« Mon limogeage au Maroc est politique » : Vahid Halilhodzic jette un pavé dans de la marre

Le technicien bosniaque Vahid Halilhodzic ne digère visiblement toujours pas son limogeage au Maroc, quelques semaines seulement avant la Coupe du monde au Qatar.  

Vahid Halilhodzic, ancien sélectionneur du Maroc  a été privé de Coupe du monde au Qatar avec les Lions de l’Atlas qu’il avait pourtant dirigés pendant toutes les éliminatoires. Lors d’une longue interview avec le média bosnien « N1 », Halilhodzic est revenu sur cette affaire affirmant cette fois que la décision de son limogeage est purement « politique ». Une déclaration qui fait beaucoup réagir les amoureux du ballon rond.

« Je vais vous dire ce qui s’est passé. Je ne voulais pas accepter que les dirigeants des fédérations de football me disent, 15 jours avant la Coupe du monde, quels joueurs joueront et lesquels ne joueront pas. Pouvez-vous imaginer que je laisse de côté un joueur avec lequel je me suis qualifié en Coupe du monde et que je prenne celui qui me crée des problèmes en permanence ? » a déclaré Vahid Halilhodzic, en faisant  référence à Hakim Ziyech qu’il avait  écarté pour des raisons disciplinaires.
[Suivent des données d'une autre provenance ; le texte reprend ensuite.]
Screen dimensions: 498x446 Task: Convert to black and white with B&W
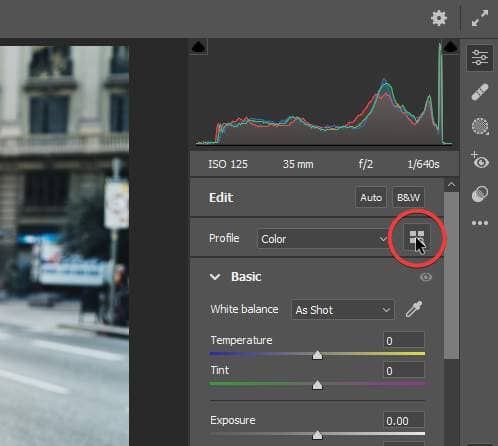[x=408, y=197]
Halilhodzic accuse les autorités au Maroc

En poursuivant ses déclarations, Vahid Halilhodzic accuse les autorités au Maroc d’avoir été derrière son limogeage. Ces derniers ont tenté de lui imposer des joueurs, chose qu’il a refusée.  « Ce n’est pas une question de sport. Les sponsors voulaient être les seuls à décider, les politiciens aussi. Ils ne pouvaient pas m’influencer. Cependant, ce sont eux qui décident de moi, ce sont les patrons, vous êtes un petit poisson, ils ne font que vous retirer. Certains joueurs ont essayé de me contacter parce qu’ils ne pouvaient pas s’exprimer dans les médias pour
faire des déclarations. C’est une question politique. C’est comme ça que ça marche », dit-il encore. Difficile de donner raison à l’ancien sélectionneur des Fennecs lorsqu’on sait que le Maroc a réalisé un parcours historique au Qatar sous la houlette de Walid Regragui.